Anatomy of Disinformation

You’d think they’d learn by now. But news reporting is a medium rarely well done.

A report from Associated Press this week is a case study in skewing the news to fit preconceived bias.

A Palestinian terrorist stabbed an Israeli soldier. Israeli troops shot the terrorist. How did AP report it? Did the headline focus on the attack on the soldier? Did it focus on the quick-acting soldiers saving the life of their buddy and possibly many more lives?

Here is the headline on the wire story:

“Palestinian assailant killed after stabbing Israeli soldier”

OK, they did say he was an “assailant,” not an alleged assailant. Score that one for them.

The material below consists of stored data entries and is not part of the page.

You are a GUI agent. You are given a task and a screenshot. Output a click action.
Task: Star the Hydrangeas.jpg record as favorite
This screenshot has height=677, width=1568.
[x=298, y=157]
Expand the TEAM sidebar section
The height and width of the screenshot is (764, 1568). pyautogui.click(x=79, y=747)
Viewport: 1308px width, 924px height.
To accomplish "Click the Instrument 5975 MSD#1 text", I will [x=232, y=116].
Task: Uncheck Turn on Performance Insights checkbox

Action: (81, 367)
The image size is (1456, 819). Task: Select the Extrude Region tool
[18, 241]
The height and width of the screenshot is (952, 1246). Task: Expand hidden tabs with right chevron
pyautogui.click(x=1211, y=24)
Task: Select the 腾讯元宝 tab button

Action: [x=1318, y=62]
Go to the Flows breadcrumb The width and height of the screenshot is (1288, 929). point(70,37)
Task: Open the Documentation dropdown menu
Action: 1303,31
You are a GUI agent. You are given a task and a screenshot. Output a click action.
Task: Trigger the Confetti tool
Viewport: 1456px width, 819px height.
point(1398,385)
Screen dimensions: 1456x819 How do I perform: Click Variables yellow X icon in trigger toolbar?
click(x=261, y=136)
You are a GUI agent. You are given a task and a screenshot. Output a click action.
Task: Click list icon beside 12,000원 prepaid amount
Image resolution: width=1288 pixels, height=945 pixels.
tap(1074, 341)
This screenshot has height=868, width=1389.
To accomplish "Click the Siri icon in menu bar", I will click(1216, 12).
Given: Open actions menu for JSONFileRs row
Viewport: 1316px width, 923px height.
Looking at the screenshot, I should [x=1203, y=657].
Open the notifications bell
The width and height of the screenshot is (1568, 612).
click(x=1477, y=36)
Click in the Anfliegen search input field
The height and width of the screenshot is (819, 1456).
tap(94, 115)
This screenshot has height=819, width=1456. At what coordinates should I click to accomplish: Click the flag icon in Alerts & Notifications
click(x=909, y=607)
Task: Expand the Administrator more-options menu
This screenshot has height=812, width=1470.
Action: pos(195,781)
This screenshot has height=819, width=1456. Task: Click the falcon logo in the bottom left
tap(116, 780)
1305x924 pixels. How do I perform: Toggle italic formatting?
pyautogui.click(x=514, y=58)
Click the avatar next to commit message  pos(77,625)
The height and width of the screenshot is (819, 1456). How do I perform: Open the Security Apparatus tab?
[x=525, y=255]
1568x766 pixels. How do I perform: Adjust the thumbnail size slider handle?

But the emphasis was clearly on his being killed.

Here is the lead:

“JERUSALEM (AP) – A Palestinian assailant was shot and killed by Israeli forces after stabbing and seriously wounding an Israeli soldier in the West Bank on Wednesday, the latest in an unrelenting, two month-long wave of Israeli-Palestinian violence.”

Let’s take a closer look at that.

Again, the focus in on the Palestinian being shot and killed.

He was shot by “Israeli forces.” The implication is that the response was disproportionate.

Perhaps most insidious is not calling the attack terrorism, rather “the latest in an unrelenting two month-long wave of Israeli-Palestinian violence,” suggesting the moral equivalence of wanton savagery vs. self-defense.

This warped view is reminiscent of The New York Times handling of the riots in Crown Heights, Brooklyn, in 1991.

The Times sent their religion editor, Ari Goldman (now a professor at the Columbia University Graduate School of Journalism), to cover the riots. The next day, Goldman saw that “rewrite” didn’t just rewrite, but reinvented, the reports he filed.

Instead of a violent anti-Semitic riot, culminating in the murder of Yankel Rosenbaum, Hy”d, a yeshivah student from Melbourne, Australia, The Times presented the story as a Jewish/Black racial clash. One headline read, “Two Deaths Ignite Racial Clash in Tense Brooklyn Neighborhood.”

“And, worse,” wrote Goldman in The Jewish Week, 20 years after the riots, “I read an opening paragraph … that was simply untrue: ‘Hasidim and blacks clashed in the Crown Heights section of Brooklyn through the day and into the night yesterday.’”

Goldman wrote that he never saw — or heard of — any violence by Jews against blacks.

“But The Times was dedicated to this version of events: blacks and Jews clashing amid racial tensions.”

So firmly and deeply did the editors at The Times believe their own narrative, that they couldn’t see anything else.

Even after Goldman called and yelled at his editor that what they are printing isn’t true, the paper still persisted in their narrative of moral equivalence in the accident that tragically killed 7-year old Gavin Cato, and the riot that climaxed in the wanton stabbing murder of Yankel Rosenbaum.

Only former executive editor of The Times A.M. Rosenthal had the courage to call the riots what they were.

Rosenthal wrote in an editorial, two weeks after the riots, “The press treats it all as some kind of cultural clash between a poverty-ridden people fed up with life and a powerful, prosperous and unfortunately peculiar bunch of stuck-up neighbors — very sad of course, but certainly understandable. No — it is an anti-Semitic pogrom and the words should not be left unsaid.”

While AP has been relatively free of some of the anti-Israel Orwellian newspeak that passes for reporting in The New York Times, it is not immune to the politically correct palaver that supplants thought.

The AP report went on to say:

“The attack comes a day after U.S. Secretary of State John Kerry visited the region to try to calm tensions. The violence erupted in mid-September over tensions surrounding a sensitive Jerusalem holy site and quickly spread across Israel and into the West Bank and Gaza Strip. The past week has been the deadliest of the outburst so far.”

Again, the one-sided barbaric attacks of terror are portrayed as general “tensions” and “violence.”

The nefarious scheme of incitement over a non-existent threat to al-Aqsa Mosque gets termed “tensions surrounding a sensitive Jerusalem holy site.”

Then comes the scoreboard — a favorite tool of the media to demonstrate the “disproportionate” response of Israel forces to terror:

“Attacks by Palestinians have killed 19 Israelis and 90 Palestinians have been killed by Israeli fire, among them 58 said by Israel to be assailants.”

Then, throwing a bone to fairness, the story continues, “Israel says the violence stems from Palestinian incitement and incendiary videos on social media.”

However, lest you sympathize with those Israeli military bullies, AP adds, “Most of the attackers have been young Palestinians in their teens and early 20s.”

What do the ages imply? Mere children… And what is a child, if not the picture of innocence?